Sono 45.000 gli addetti che dall’inizio della pandemia lavorano in smart working dal Sud per le grandi imprese del centro-nord. Questi i primi risultati di una indagine sul South working, realizzata da Datamining per conto della Svimez su 150 grandi imprese, con oltre 250 addetti, che operano nelle diverse aree del Centro Nord nei settori manifatturiero e dei servizi.
Dati contenuti nel Rapporto Svimez 2020, che sarà presentato il prossimo martedì 24 novembre.
Lo studio ricorda che attualmente sono circa due milioni gli occupati meridionali che lavorano nel Centro- Nord. Dall’indagine emerge altresì che, considerando le aziende che hanno utilizzato lo smart working nei primi tre trimestri del 2020, o totalmente o comunque per oltre l’80% degli addetti, circa il 3% ha visto i propri dipendenti lavorare in South working.

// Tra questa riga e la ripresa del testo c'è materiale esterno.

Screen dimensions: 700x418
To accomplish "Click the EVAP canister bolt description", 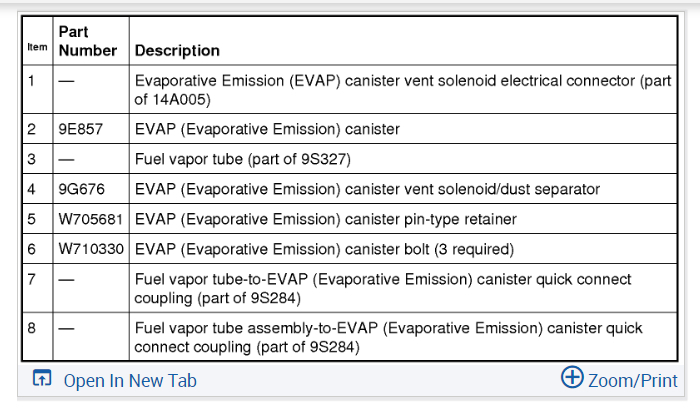I will [x=323, y=248].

Secondo Svimez, poter offrire ai lavoratori meridionali occupati al Centro-Nord la possibilità di lavorare dai rispettivi territori di origine potrebbe costituire un inedito e quanto mai opportuno strumento per la riattivazione di quei processi di accumulazione di capitale umano da troppi anni bloccati per il Mezzogiorno e per le aree periferiche del Paese.
Il capitolo del Rapporto Svimez è stato realizzato in collaborazione con l’associazione South working Lavorare dal Sud fondata dalla giovane palermitana e south-worker Elena Militello.
In base ai dati dell’Associazione l’85,3% degli intervistati andrebbe o tornerebbe a vivere al Sud se fosse loro consentito e se fosse possibile mantenere il lavoro da remoto.